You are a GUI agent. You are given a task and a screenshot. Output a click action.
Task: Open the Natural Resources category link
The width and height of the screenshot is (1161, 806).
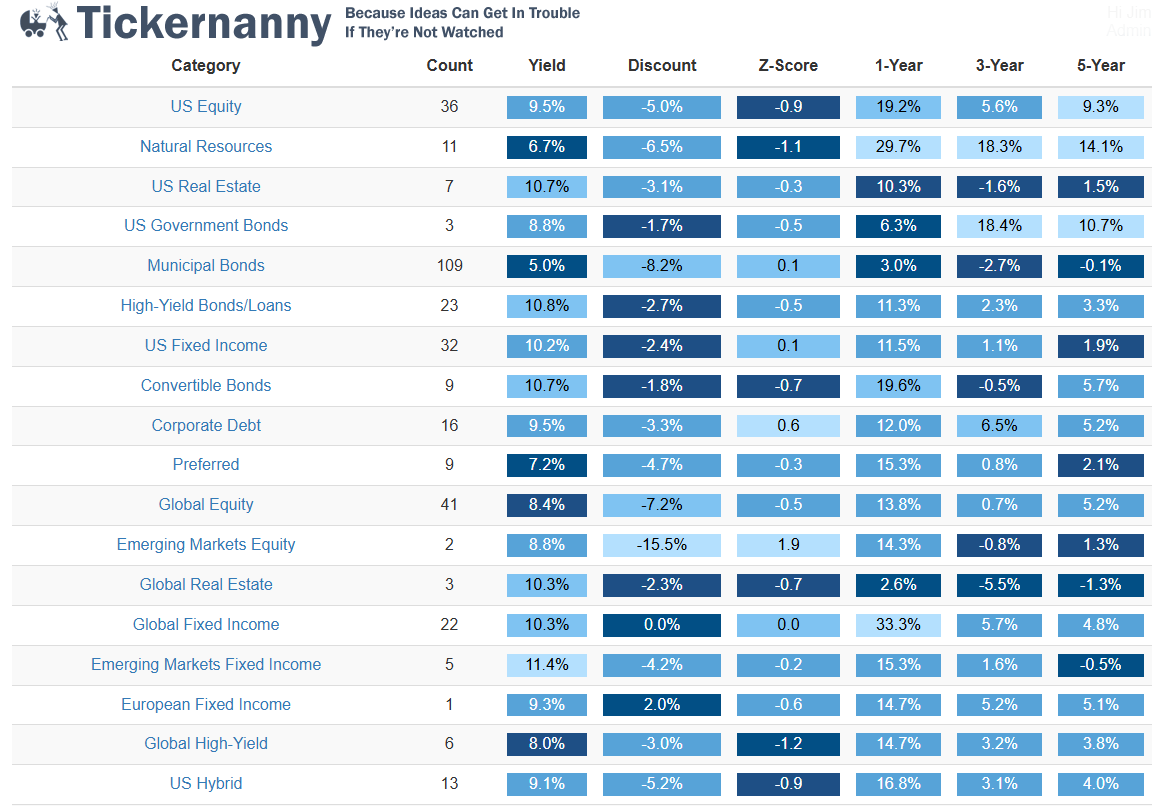[x=206, y=147]
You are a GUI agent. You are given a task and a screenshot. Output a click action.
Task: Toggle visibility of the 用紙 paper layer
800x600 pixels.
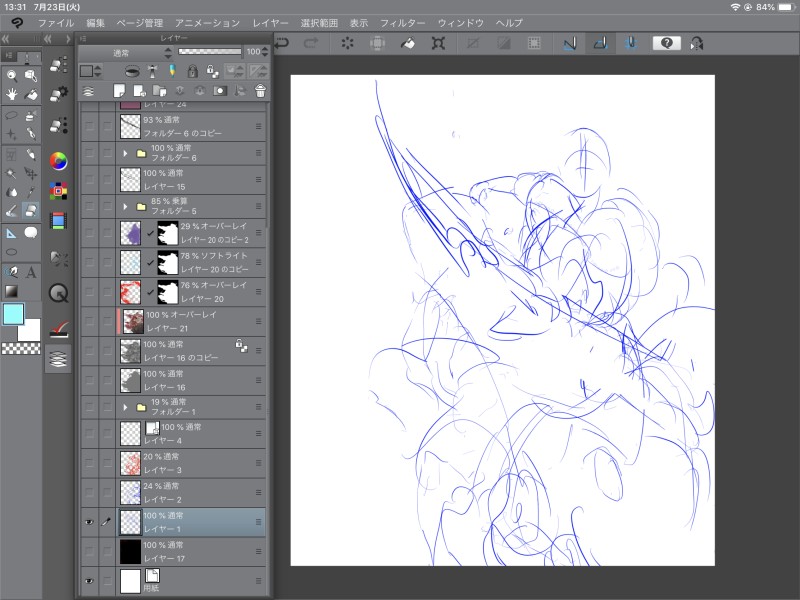[89, 580]
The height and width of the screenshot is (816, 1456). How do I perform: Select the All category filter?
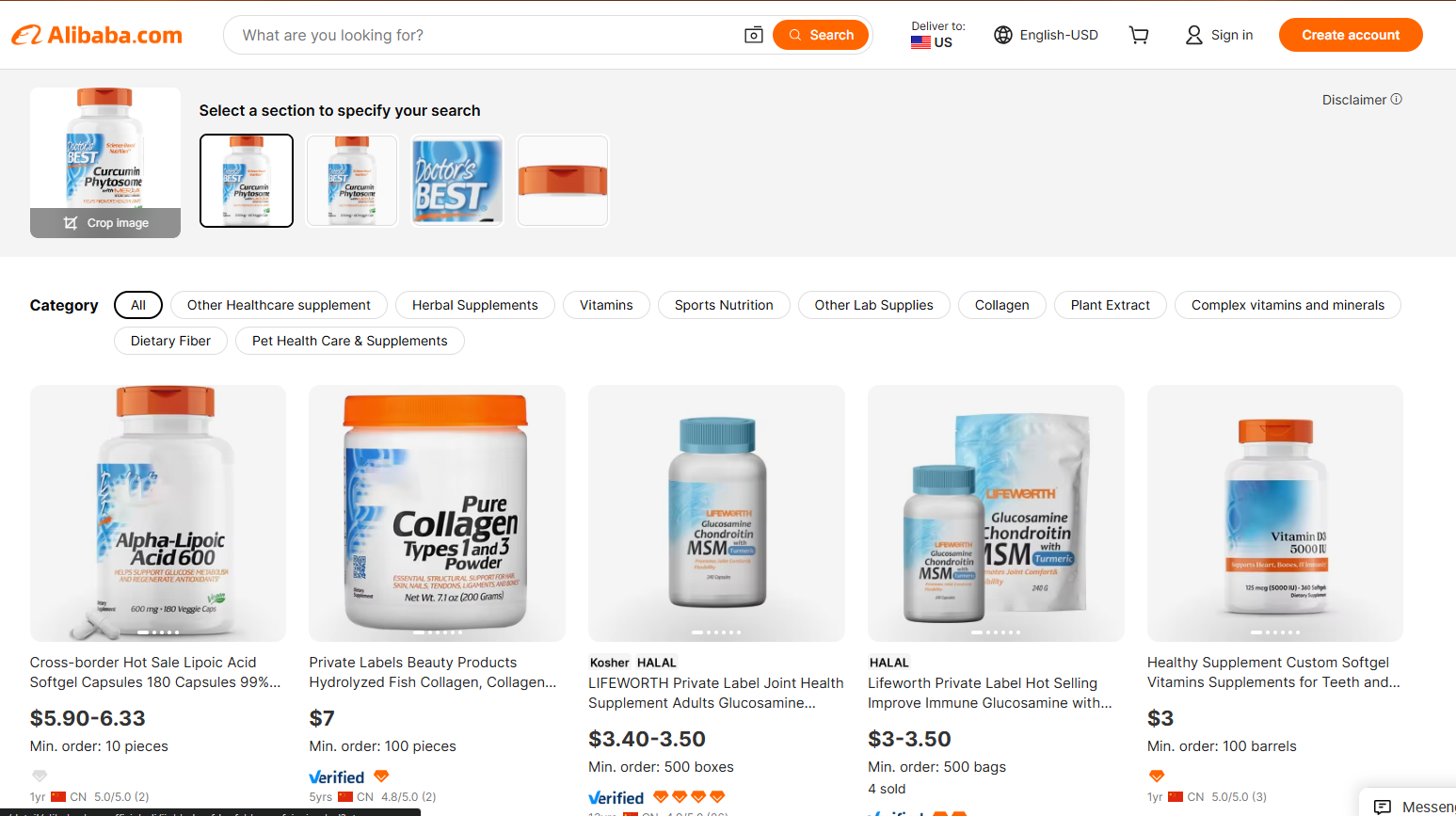[x=138, y=305]
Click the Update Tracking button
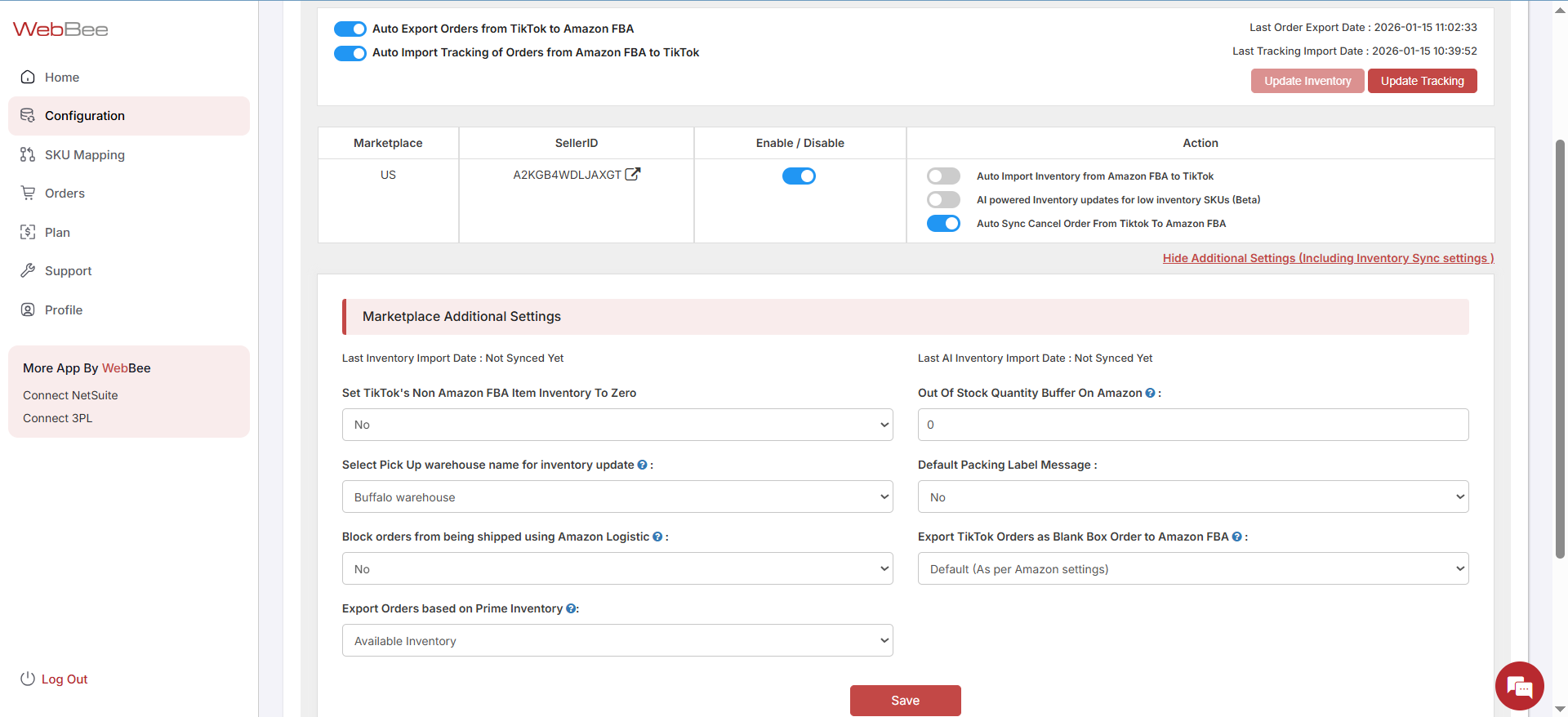Screen dimensions: 1568x717 (1422, 81)
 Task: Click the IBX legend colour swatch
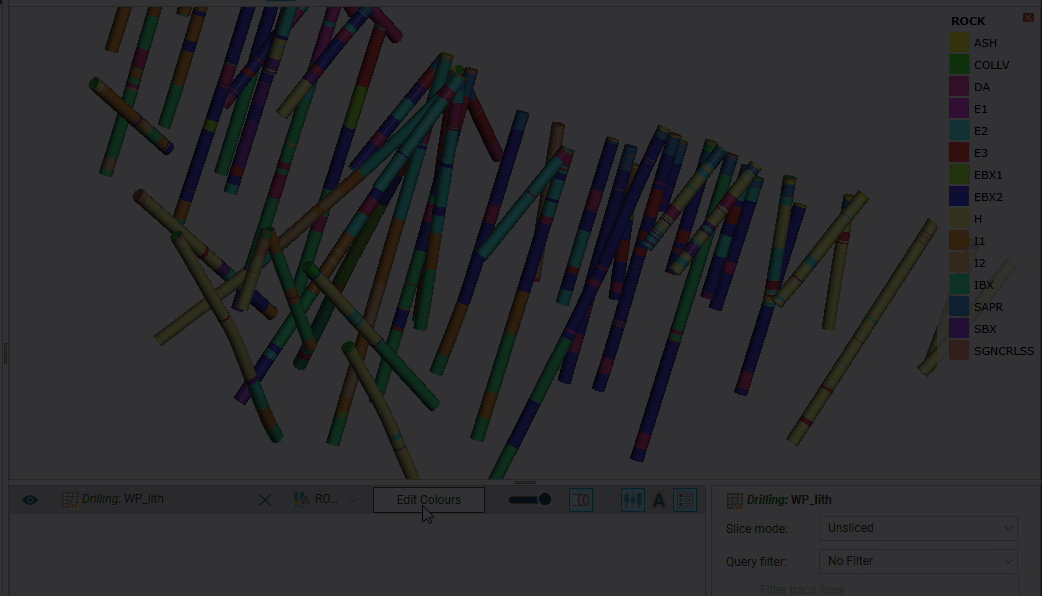[959, 285]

+ + + + + + +

▶ **WHAT TO PRODUCE**
Collect every line of the listing above that contains the word "category", matching case exactly.

▶ **ANSWER TO THIS EXERCISE**
Task: Open the Natural Resources category link
The height and width of the screenshot is (816, 1456). How do I perform: Select the All category filter?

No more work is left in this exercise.